## WORK TO BE COMPLETED
Please return the full listing exactly as written, with the images removed.

## GIVEN DATA
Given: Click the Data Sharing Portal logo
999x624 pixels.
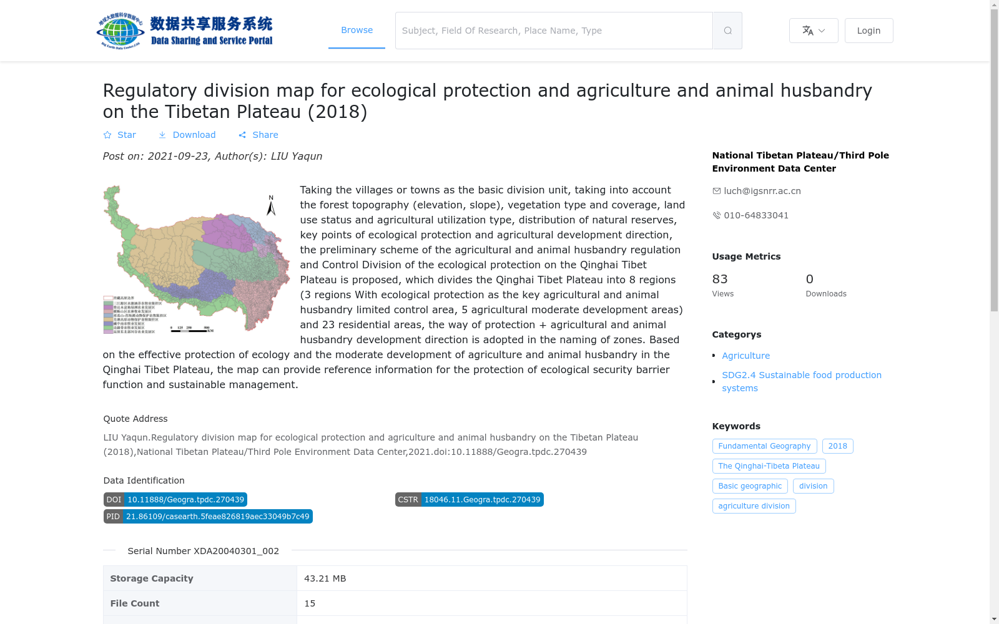Looking at the screenshot, I should [185, 31].
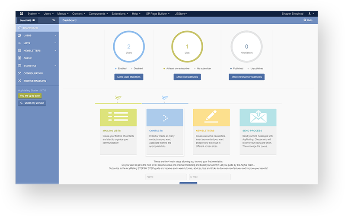Open the user account menu icon

pos(310,13)
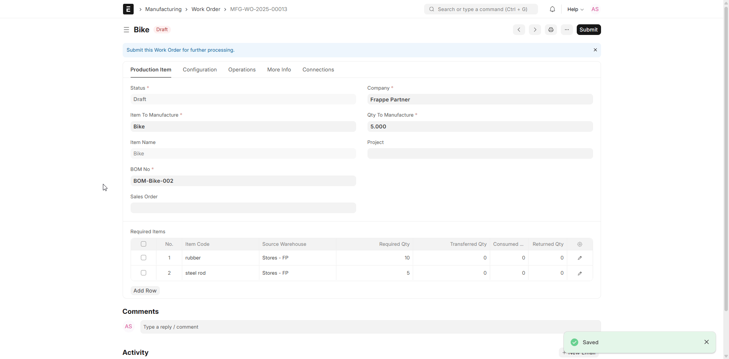Dismiss the Saved notification toast
This screenshot has width=729, height=359.
706,342
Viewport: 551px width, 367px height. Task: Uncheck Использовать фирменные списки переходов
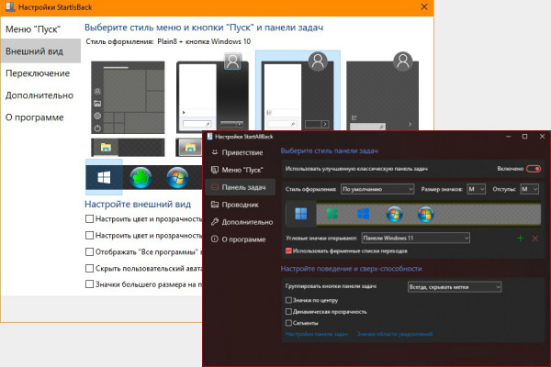click(288, 250)
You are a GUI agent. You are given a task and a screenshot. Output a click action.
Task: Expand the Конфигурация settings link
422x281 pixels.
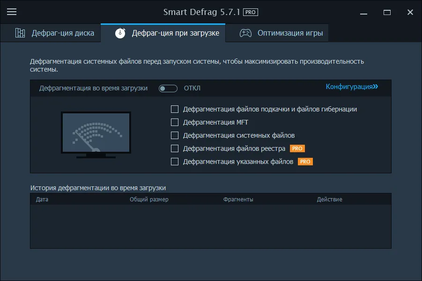click(352, 87)
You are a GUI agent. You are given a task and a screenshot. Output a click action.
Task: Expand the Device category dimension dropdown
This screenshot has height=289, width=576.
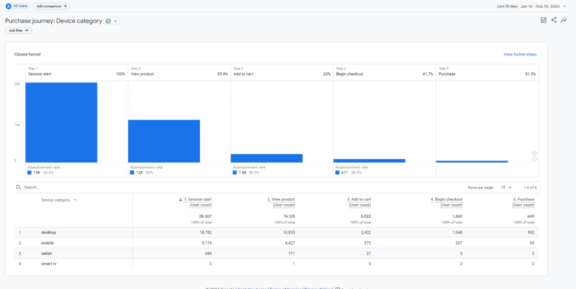75,200
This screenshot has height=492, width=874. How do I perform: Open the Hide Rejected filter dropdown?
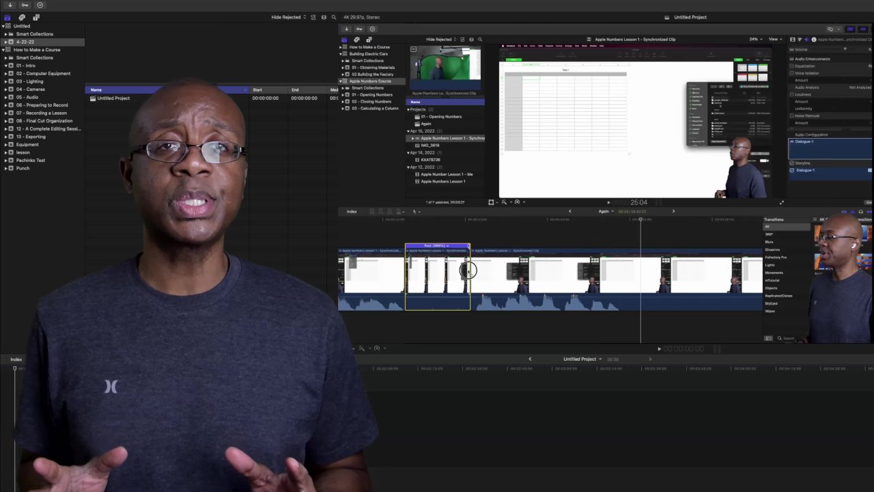pyautogui.click(x=288, y=17)
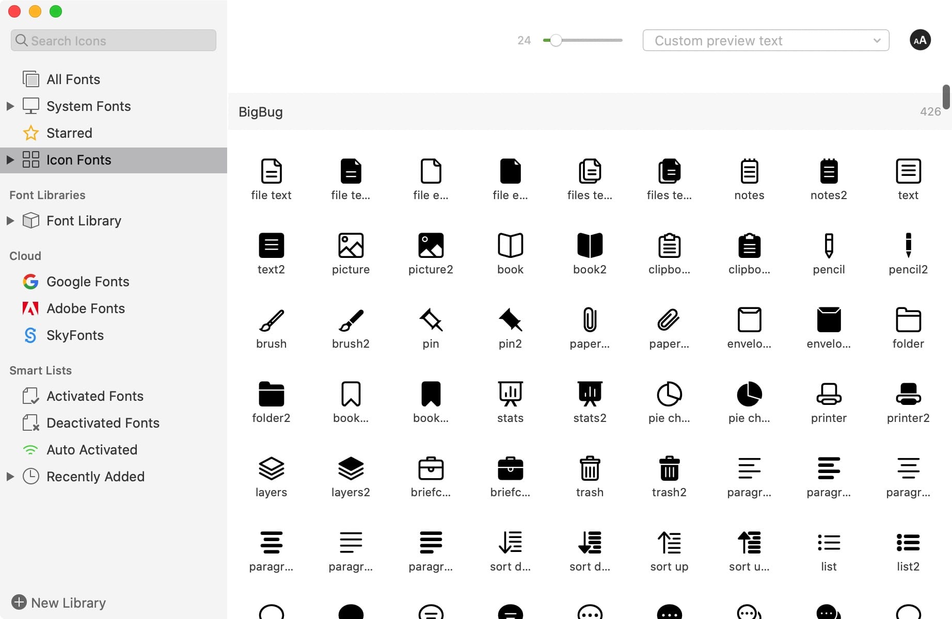Toggle the AA text preview mode button

point(920,40)
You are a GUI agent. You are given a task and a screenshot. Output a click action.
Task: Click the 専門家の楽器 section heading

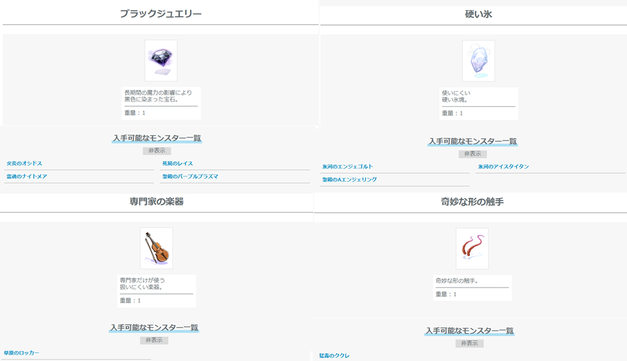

## YOUR RESPONSE
Given: Click the Data Sharing Portal logo
999x624 pixels.
Looking at the screenshot, I should [185, 31].
Open the user account menu icon

pos(310,13)
Dismiss the Saved notification toast
This screenshot has width=729, height=359.
706,342
Viewport: 551px width, 367px height. Task: Uncheck Использовать фирменные списки переходов
click(288, 250)
You are a GUI agent. You are given a task and a screenshot. Output a click action.
Task: Expand the Конфигурация settings link
422x281 pixels.
click(352, 87)
You are a GUI agent. You are given a task and a screenshot. Output a click action.
Task: Expand the Device category dimension dropdown
This screenshot has height=289, width=576.
75,200
This screenshot has height=492, width=874. How do I perform: Open the Hide Rejected filter dropdown?
pyautogui.click(x=288, y=17)
Toggle the AA text preview mode button

point(920,40)
You are a GUI agent. You are given a task and a screenshot. Output a click action.
Task: Click the 専門家の楽器 section heading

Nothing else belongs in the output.